## About this exercise:
The lines from the one containing "How do I perform: Open" through the final line of the listing below are what the answer must repeat, exactly and only, leaving pictures out.

......

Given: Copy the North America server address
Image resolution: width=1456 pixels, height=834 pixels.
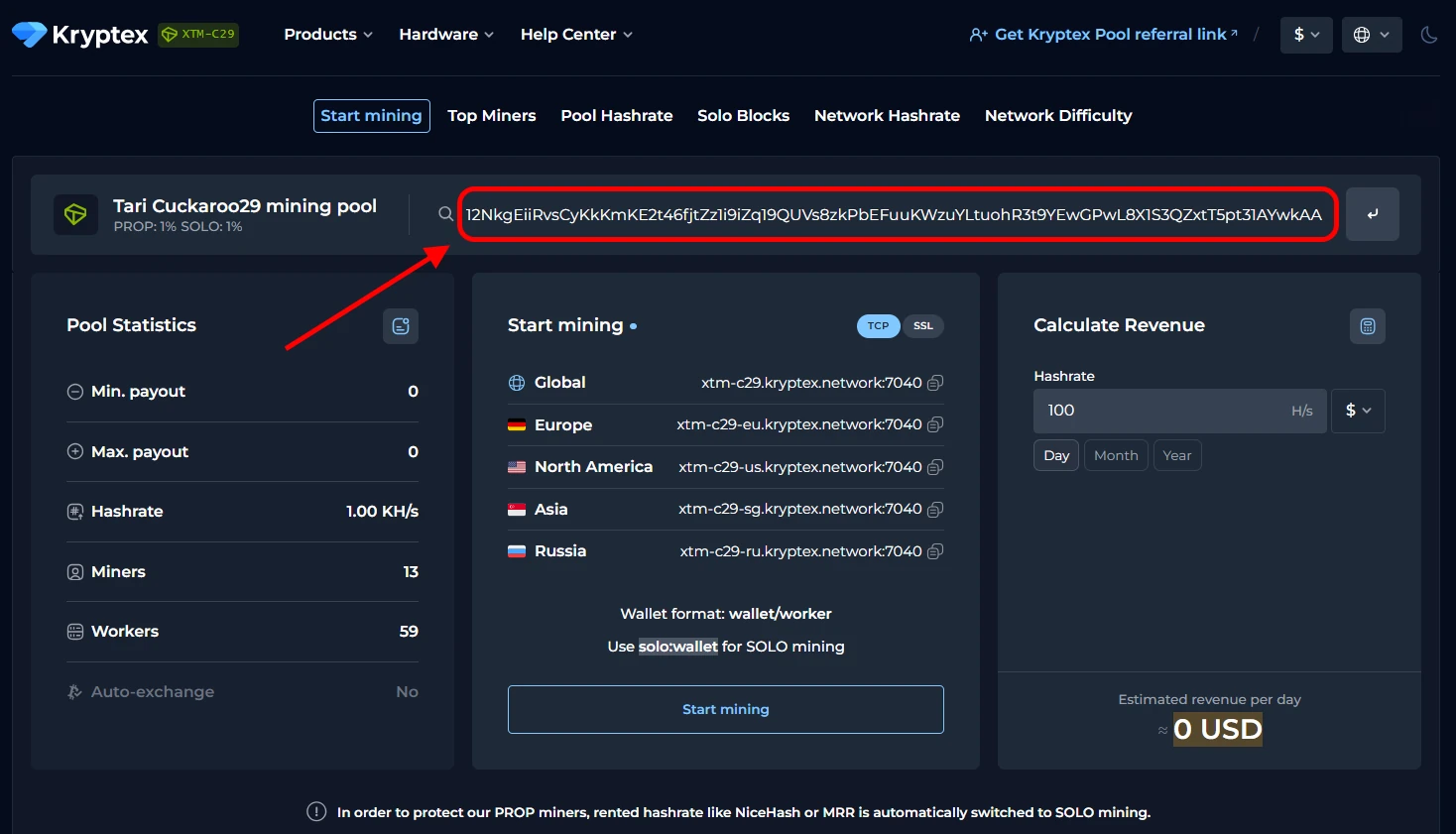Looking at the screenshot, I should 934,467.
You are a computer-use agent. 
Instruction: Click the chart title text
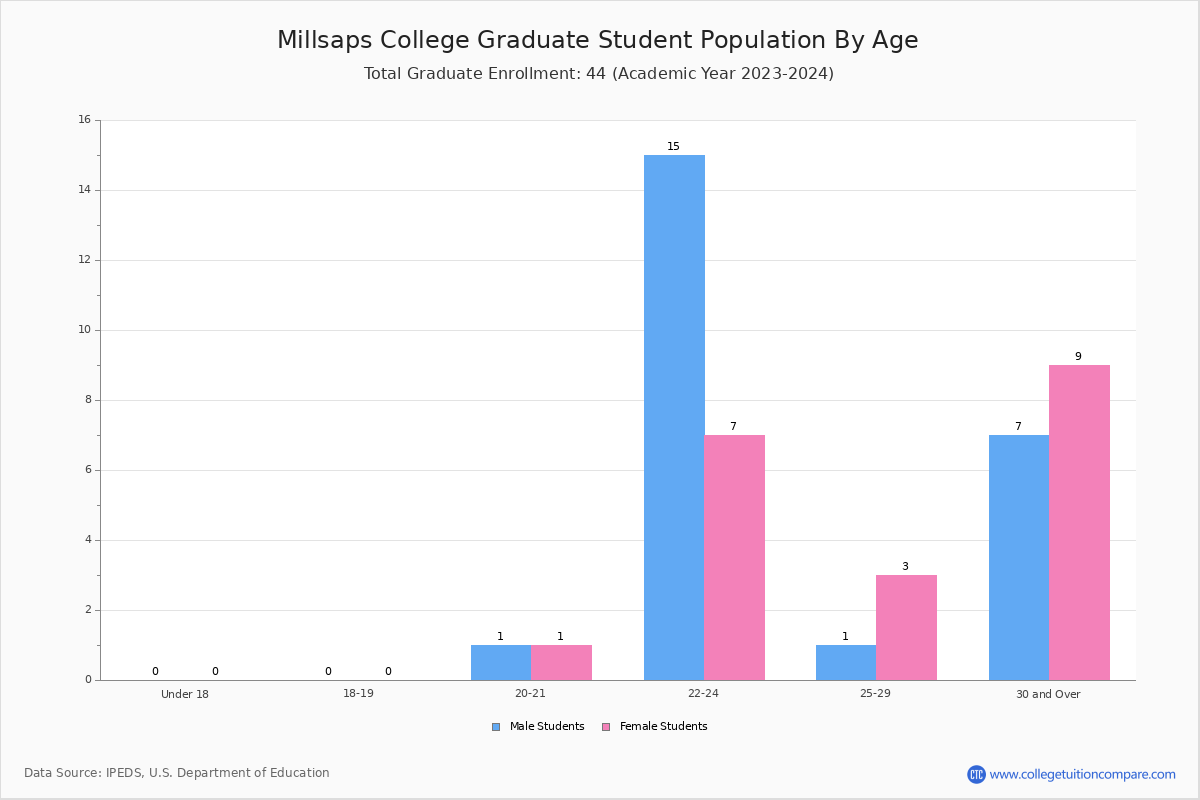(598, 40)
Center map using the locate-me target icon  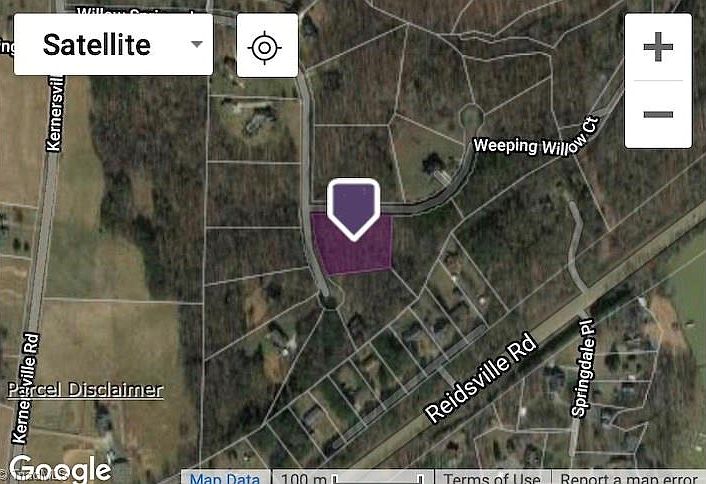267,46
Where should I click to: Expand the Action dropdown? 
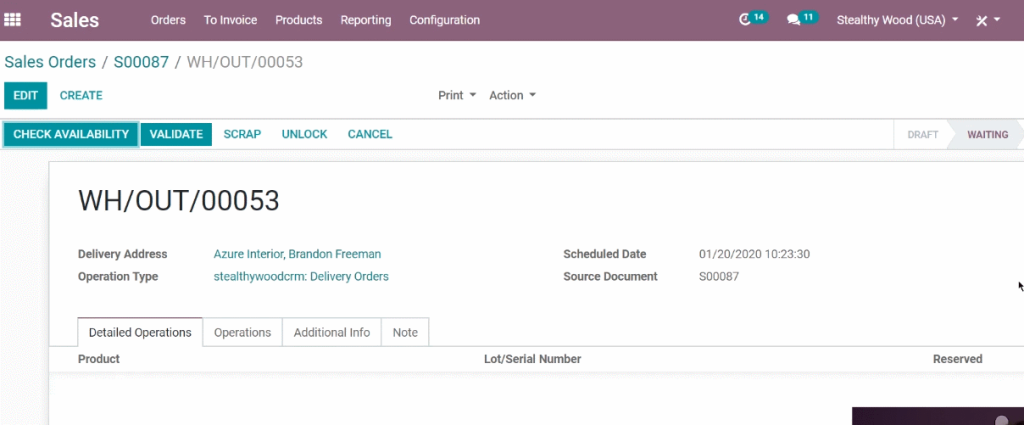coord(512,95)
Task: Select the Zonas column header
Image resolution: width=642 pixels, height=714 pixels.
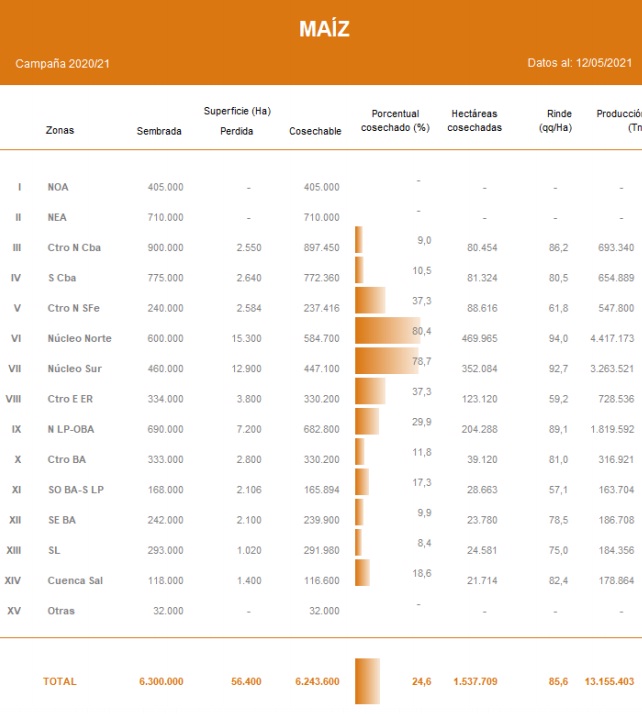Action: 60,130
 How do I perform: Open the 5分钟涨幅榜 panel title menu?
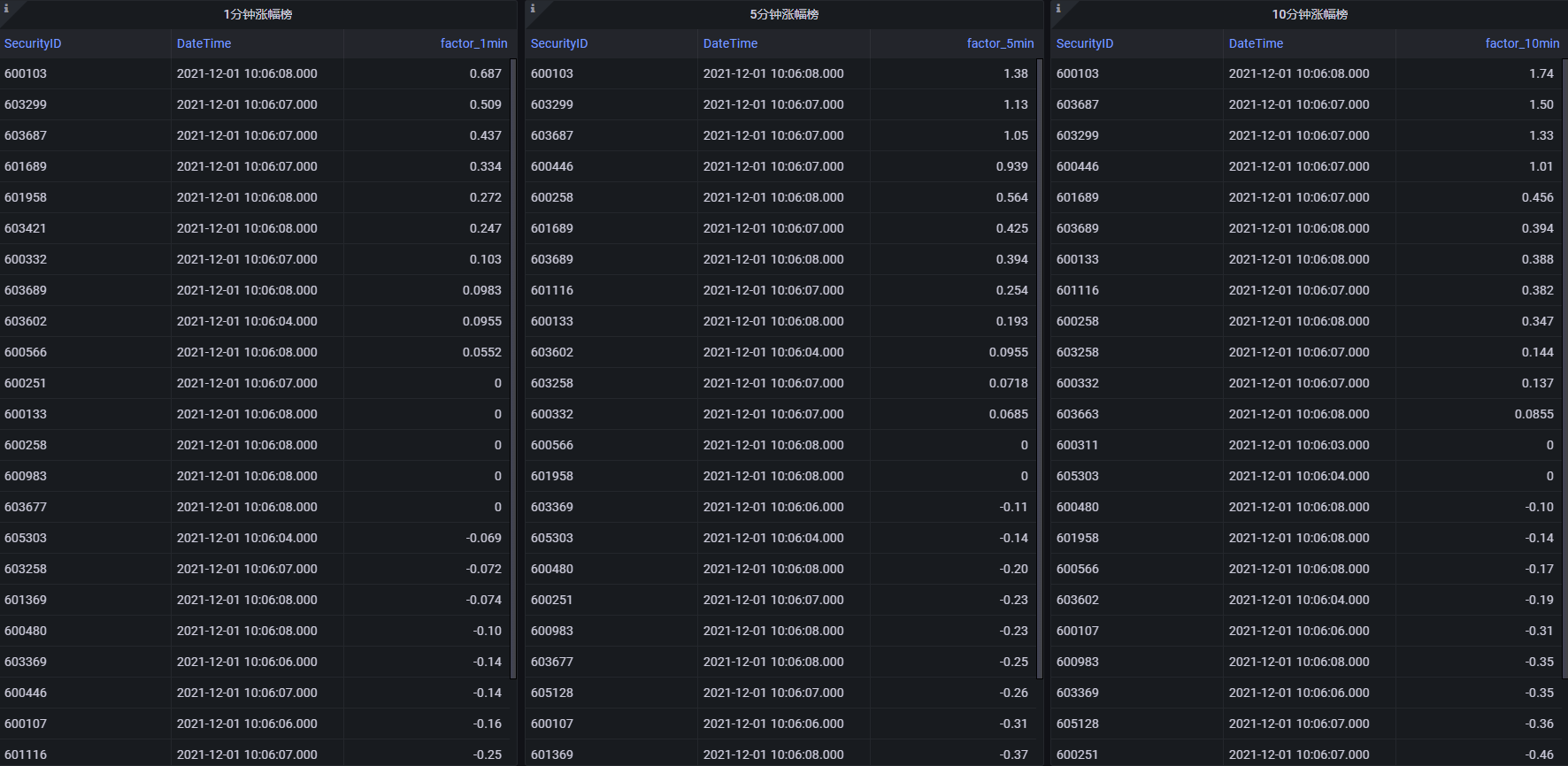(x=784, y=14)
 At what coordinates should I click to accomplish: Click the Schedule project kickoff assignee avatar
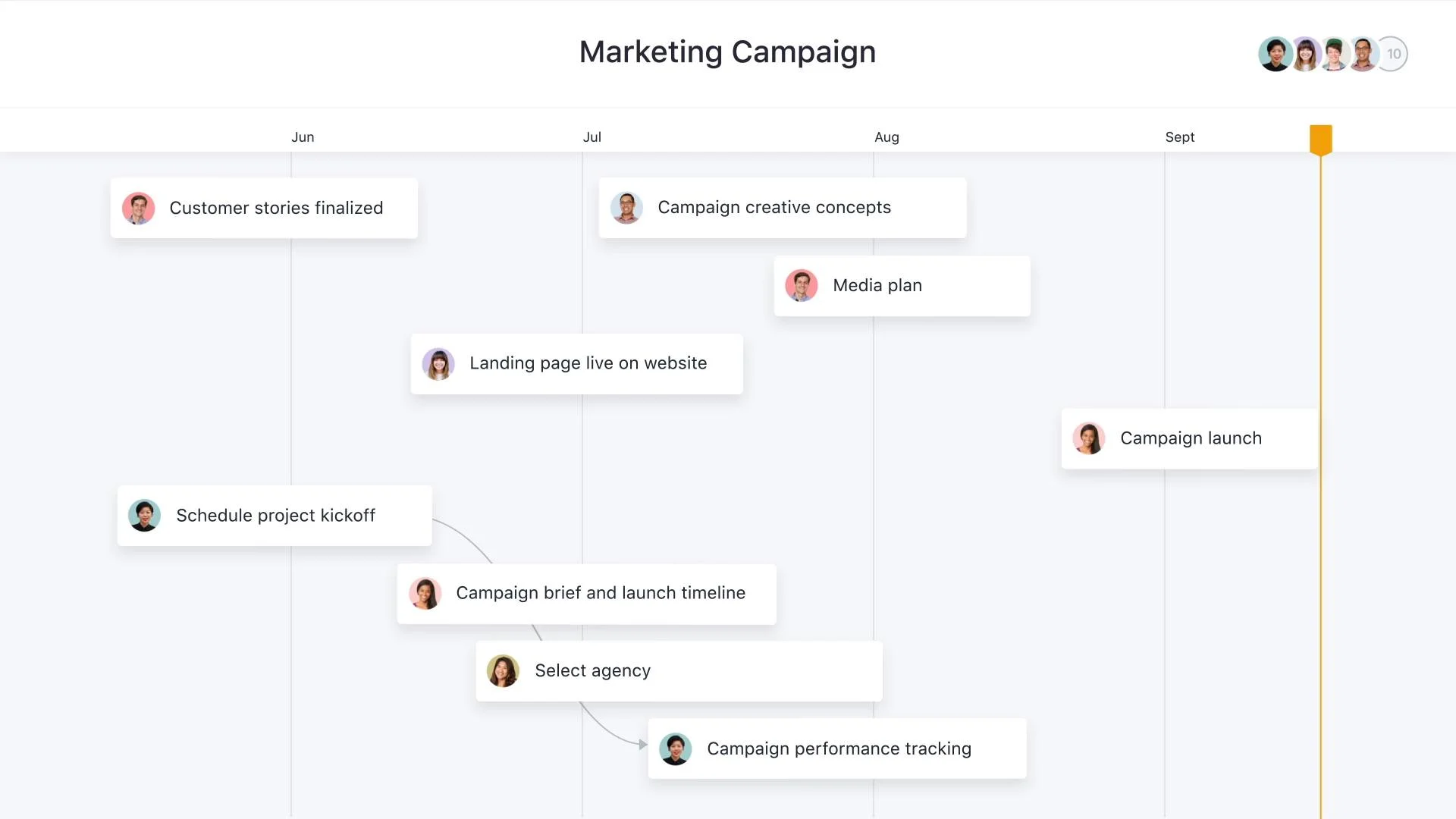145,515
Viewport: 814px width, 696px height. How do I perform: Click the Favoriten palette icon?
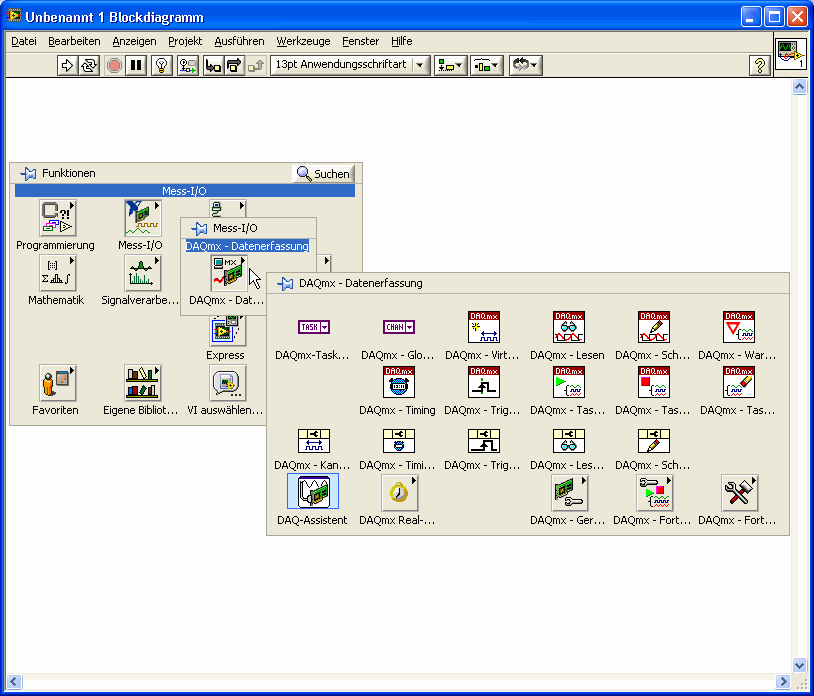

......

## Completed exercise:
 How do I perform: Open the 5分钟涨幅榜 panel title menu?
(x=784, y=14)
 At what coordinates should I click to accomplish: Click the Schedule project kickoff assignee avatar
145,515
Viewport: 814px width, 696px height. How do I perform: Click the Favoriten palette icon?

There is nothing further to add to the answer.